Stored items
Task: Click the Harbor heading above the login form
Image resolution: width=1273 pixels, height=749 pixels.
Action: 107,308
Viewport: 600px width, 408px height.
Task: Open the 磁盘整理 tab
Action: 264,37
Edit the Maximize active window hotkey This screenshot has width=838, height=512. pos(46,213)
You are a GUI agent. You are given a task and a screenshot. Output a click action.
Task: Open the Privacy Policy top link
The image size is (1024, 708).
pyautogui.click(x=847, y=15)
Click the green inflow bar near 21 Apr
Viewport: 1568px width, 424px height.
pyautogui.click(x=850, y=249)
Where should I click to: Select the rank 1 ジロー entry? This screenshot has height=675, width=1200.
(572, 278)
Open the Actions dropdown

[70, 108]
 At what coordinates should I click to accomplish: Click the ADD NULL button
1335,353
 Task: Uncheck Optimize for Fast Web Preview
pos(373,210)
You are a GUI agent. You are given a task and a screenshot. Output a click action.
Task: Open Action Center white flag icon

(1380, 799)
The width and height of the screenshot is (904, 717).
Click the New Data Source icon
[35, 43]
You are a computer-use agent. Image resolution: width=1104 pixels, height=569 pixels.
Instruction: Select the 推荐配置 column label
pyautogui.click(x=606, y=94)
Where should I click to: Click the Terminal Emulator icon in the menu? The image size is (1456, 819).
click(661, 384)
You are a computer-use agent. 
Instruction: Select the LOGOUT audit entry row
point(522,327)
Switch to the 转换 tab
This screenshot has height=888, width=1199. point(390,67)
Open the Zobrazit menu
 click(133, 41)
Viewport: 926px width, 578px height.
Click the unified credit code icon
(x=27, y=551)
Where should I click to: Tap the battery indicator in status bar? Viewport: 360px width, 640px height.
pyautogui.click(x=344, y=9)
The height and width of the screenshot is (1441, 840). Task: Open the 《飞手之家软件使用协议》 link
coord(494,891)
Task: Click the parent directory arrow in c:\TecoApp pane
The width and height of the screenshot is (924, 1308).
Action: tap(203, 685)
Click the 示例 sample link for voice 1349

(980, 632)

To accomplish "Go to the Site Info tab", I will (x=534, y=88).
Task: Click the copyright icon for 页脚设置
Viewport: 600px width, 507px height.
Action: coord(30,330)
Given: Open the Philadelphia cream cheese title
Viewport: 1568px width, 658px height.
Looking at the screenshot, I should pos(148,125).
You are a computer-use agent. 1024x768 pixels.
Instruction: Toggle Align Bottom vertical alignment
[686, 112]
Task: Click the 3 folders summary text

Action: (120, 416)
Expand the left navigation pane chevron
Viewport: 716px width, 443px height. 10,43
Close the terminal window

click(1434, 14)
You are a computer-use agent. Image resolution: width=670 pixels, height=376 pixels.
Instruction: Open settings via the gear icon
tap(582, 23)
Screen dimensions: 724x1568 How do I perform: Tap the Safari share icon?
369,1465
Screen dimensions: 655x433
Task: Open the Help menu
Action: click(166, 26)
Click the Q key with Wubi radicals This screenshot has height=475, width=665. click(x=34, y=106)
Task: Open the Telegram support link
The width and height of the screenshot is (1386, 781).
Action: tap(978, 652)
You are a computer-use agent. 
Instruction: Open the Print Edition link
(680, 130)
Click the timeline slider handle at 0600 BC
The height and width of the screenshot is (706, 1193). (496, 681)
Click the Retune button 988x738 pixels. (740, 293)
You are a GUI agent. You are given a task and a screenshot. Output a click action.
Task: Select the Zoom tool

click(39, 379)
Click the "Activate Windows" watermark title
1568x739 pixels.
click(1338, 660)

§ What to do:
Copy all of the data above line for line, without changing anything.

§ Solution for this exercise:
Task: Click the Harbor heading above the login form
Image resolution: width=1273 pixels, height=749 pixels.
Action: 107,308
Viewport: 600px width, 408px height.
Task: Open the 磁盘整理 tab
Action: 264,37
Edit the Maximize active window hotkey This screenshot has width=838, height=512. pos(46,213)
You are a GUI agent. You are given a task and a screenshot. Output a click action.
Task: Open the Privacy Policy top link
The image size is (1024, 708).
pyautogui.click(x=847, y=15)
Click the green inflow bar near 21 Apr
Viewport: 1568px width, 424px height.
pyautogui.click(x=850, y=249)
Where should I click to: Select the rank 1 ジロー entry? This screenshot has height=675, width=1200.
(572, 278)
Open the Actions dropdown

[70, 108]
 At what coordinates should I click to accomplish: Click the ADD NULL button
1335,353
 Task: Uncheck Optimize for Fast Web Preview
pos(373,210)
You are a GUI agent. You are given a task and a screenshot. Output a click action.
Task: Open Action Center white flag icon

(1380, 799)
The width and height of the screenshot is (904, 717).
Click the New Data Source icon
[35, 43]
You are a computer-use agent. Image resolution: width=1104 pixels, height=569 pixels.
Instruction: Select the 推荐配置 column label
pyautogui.click(x=606, y=94)
Where should I click to: Click the Terminal Emulator icon in the menu? The image size is (1456, 819).
click(661, 384)
You are a computer-use agent. 
Instruction: Select the LOGOUT audit entry row
point(522,327)
Switch to the 转换 tab
This screenshot has height=888, width=1199. point(390,67)
Open the Zobrazit menu
 click(133, 41)
Viewport: 926px width, 578px height.
Click the unified credit code icon
(x=27, y=551)
Where should I click to: Tap the battery indicator in status bar? Viewport: 360px width, 640px height.
pyautogui.click(x=344, y=9)
The height and width of the screenshot is (1441, 840). Task: Open the 《飞手之家软件使用协议》 link
coord(494,891)
Task: Click the parent directory arrow in c:\TecoApp pane
The width and height of the screenshot is (924, 1308).
Action: tap(203, 685)
Click the 示例 sample link for voice 1349

(980, 632)

To accomplish "Go to the Site Info tab", I will (x=534, y=88).
Task: Click the copyright icon for 页脚设置
Viewport: 600px width, 507px height.
Action: coord(30,330)
Given: Open the Philadelphia cream cheese title
Viewport: 1568px width, 658px height.
Looking at the screenshot, I should pos(148,125).
You are a computer-use agent. 1024x768 pixels.
Instruction: Toggle Align Bottom vertical alignment
[686, 112]
Task: Click the 3 folders summary text

Action: (120, 416)
Expand the left navigation pane chevron
Viewport: 716px width, 443px height. 10,43
Close the terminal window

click(1434, 14)
You are a computer-use agent. Image resolution: width=670 pixels, height=376 pixels.
Instruction: Open settings via the gear icon
tap(582, 23)
Screen dimensions: 724x1568 How do I perform: Tap the Safari share icon?
369,1465
Screen dimensions: 655x433
Task: Open the Help menu
Action: click(166, 26)
Click the Q key with Wubi radicals This screenshot has height=475, width=665. click(x=34, y=106)
Task: Open the Telegram support link
The width and height of the screenshot is (1386, 781).
Action: tap(978, 652)
You are a computer-use agent. 
Instruction: Open the Print Edition link
(680, 130)
Click the timeline slider handle at 0600 BC
The height and width of the screenshot is (706, 1193). (496, 681)
Click the Retune button 988x738 pixels. (740, 293)
You are a GUI agent. You are given a task and a screenshot. Output a click action.
Task: Select the Zoom tool

click(39, 379)
Click the "Activate Windows" watermark title
1568x739 pixels.
click(1338, 660)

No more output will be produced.